Back in June I wrote about Fiona's desire to start a formal math program. Shortly after that post I caved in and ordered her a new copy of Miquon Math. I'd used Miquon with my older kids, to a greater or lesser extent, and figured its playful, casual, "guided discovery" approach based on manipulatives would be a good fit for Fiona. Sophie had started Miquon at about the same age, and though she'd moved much more slowly through it than her older siblings had when they'd started at age 5.75 or 6, she'd enjoyed it and ended up with strong math skills.
So I didn't fret too much over Fiona's equally early start. The summer was upon us and we were all too busy with musical things to put much energy into math.

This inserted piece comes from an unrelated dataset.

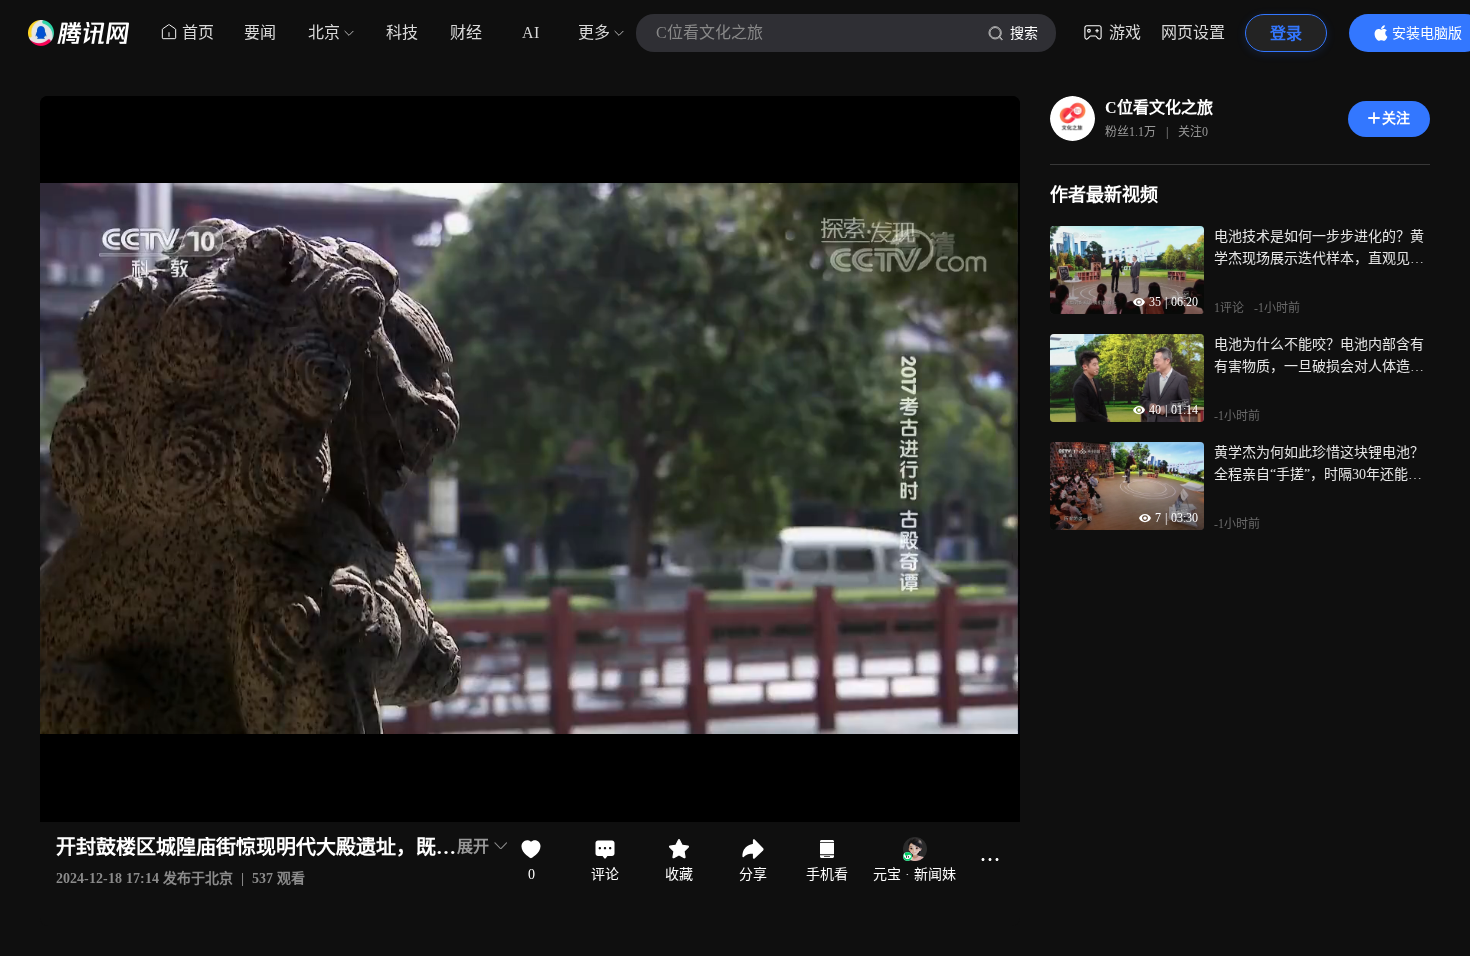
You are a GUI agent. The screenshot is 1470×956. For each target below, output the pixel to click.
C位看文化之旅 (1159, 107)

So at first I thought she'd just putter through the first (Orange) book over the course of a year or so. But about a month ago, Fiona ramped up her math interest and fairly rollicked through the entire Orange Book. She's now well into the Red (second) Book and I'm beginning to wonder if she'll ever slow down. In the past couple of weeks she's made some big leaps in her understanding of place value and new concepts are falling into place quickly. Miquon is supposed to be a "conceptually advanced 1st through 3rd grade program" in that it introduces all four operations in the first year and progresses to things like algebraic-style problems, Pascal's triangle and cartesian co-ordinates over the next couple of years. Common wisdom cautions parents about starting their kids prior to the age of six, and suggests that they expect to move very slowly with five-year-olds. I've never been one to follow common wisdom, but I do try to take it into account as I find the right path for me and my children.
I thought I was past these worries, having dealt with various flavours of academic precocity
with my other kids over the years. Yet once again I find myself worrying about burnout and fundamental gaps and frustration. Should she really be moving into this material at her age? Isn't it too much too soon?
Trust, I remind myself. Trust the child. She wouldn't be eagerly devouring if it wasn't doing positive things for her. She knows what's right.